Work to be completed: Copy each line in the data that includes the word "agent".

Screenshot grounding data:

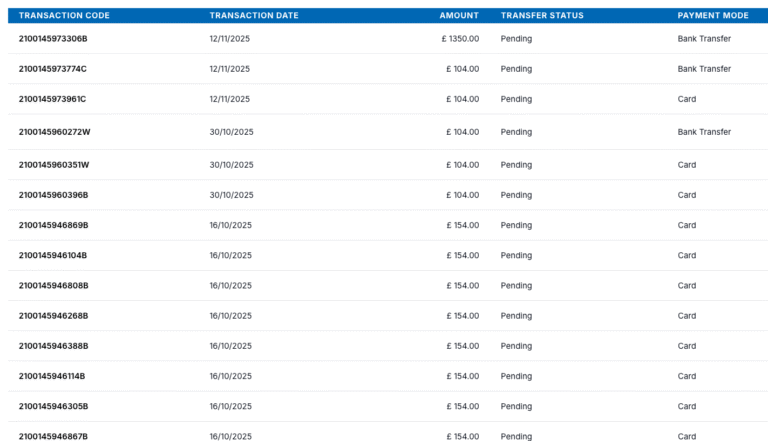Click transaction 2100145946104B

click(53, 255)
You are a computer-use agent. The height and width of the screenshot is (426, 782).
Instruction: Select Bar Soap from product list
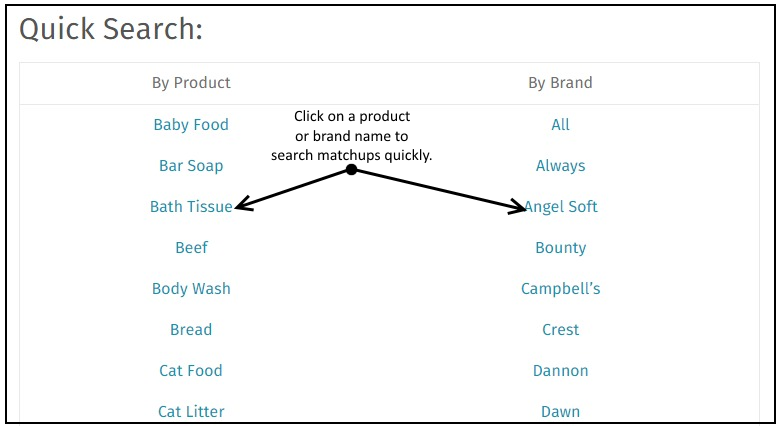click(191, 166)
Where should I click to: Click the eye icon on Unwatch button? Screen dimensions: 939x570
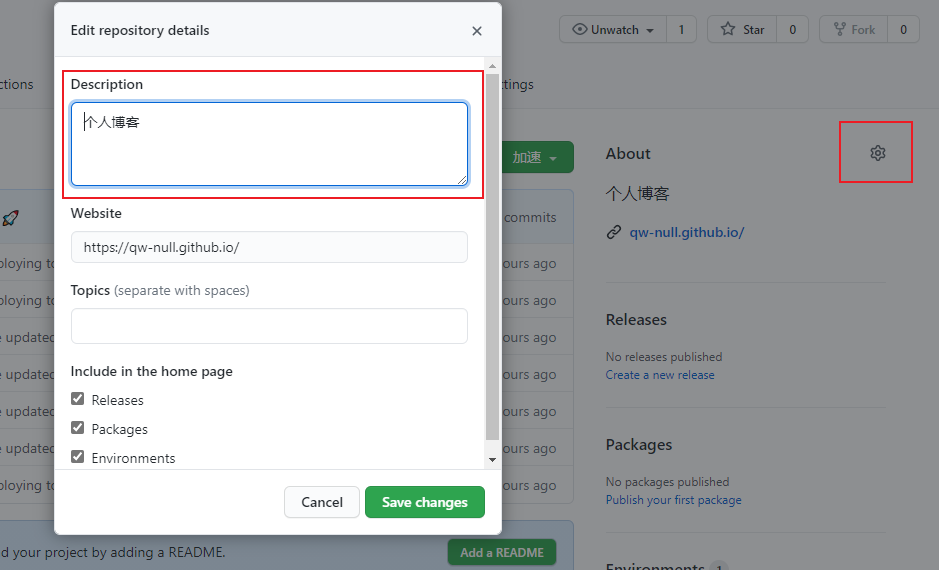coord(579,29)
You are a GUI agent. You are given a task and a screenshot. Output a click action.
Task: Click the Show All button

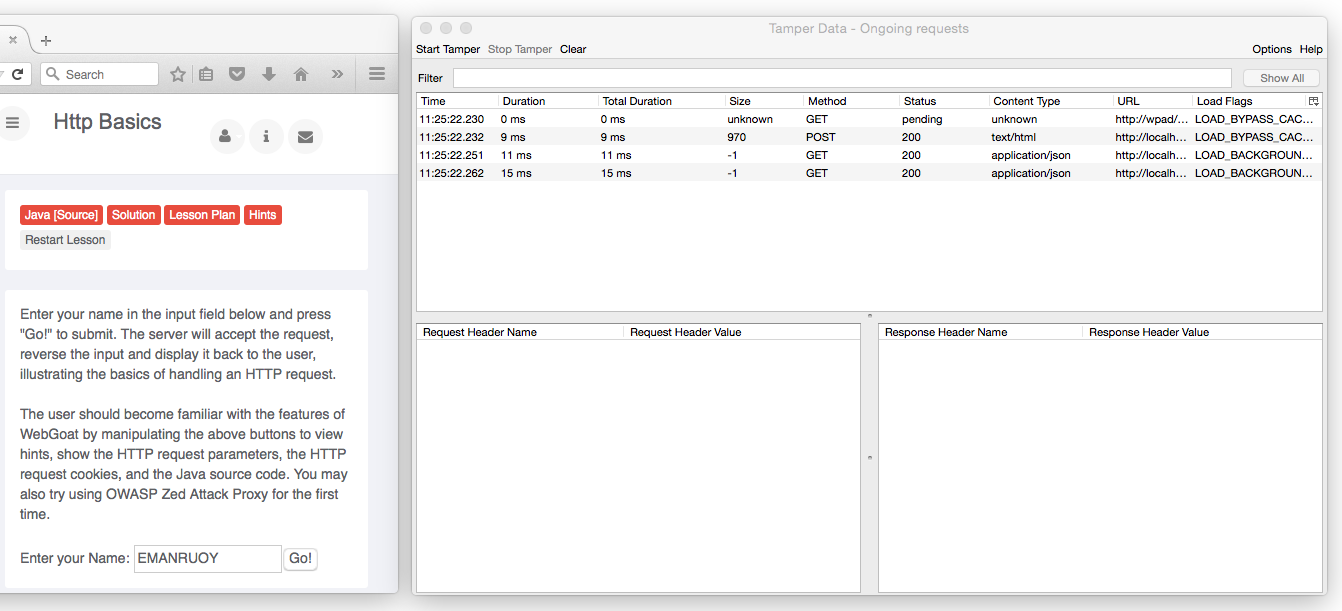[1281, 78]
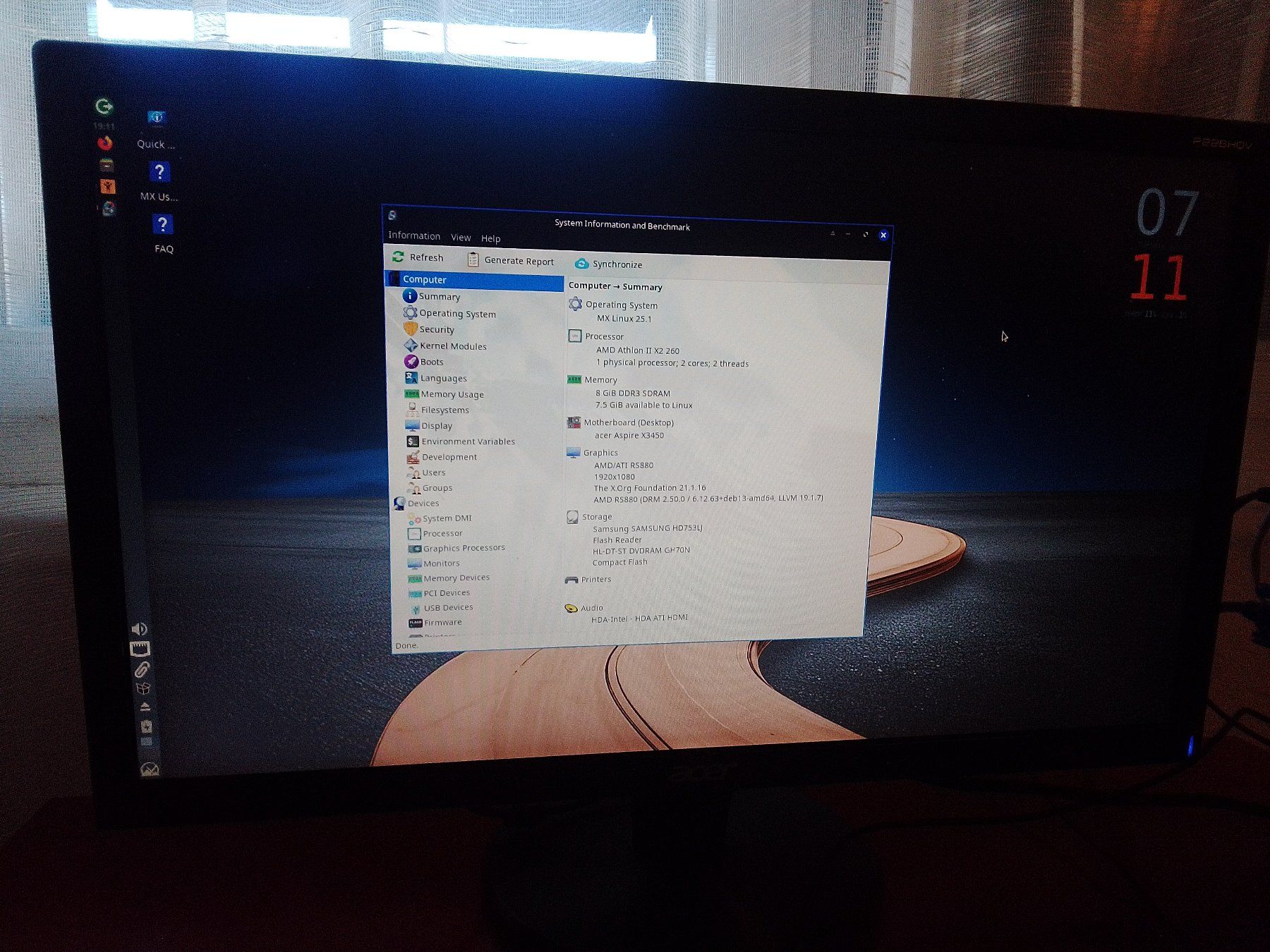Click the Synchronize toolbar button
Screen dimensions: 1270x952
tap(608, 264)
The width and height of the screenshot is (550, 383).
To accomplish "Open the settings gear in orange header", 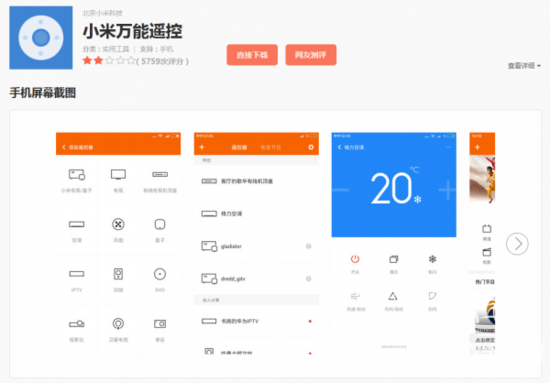I will [311, 147].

Your response:
You are a computer-use agent. The height and width of the screenshot is (426, 782).
You are a GUI agent. You are given a task and a screenshot. Output a click action.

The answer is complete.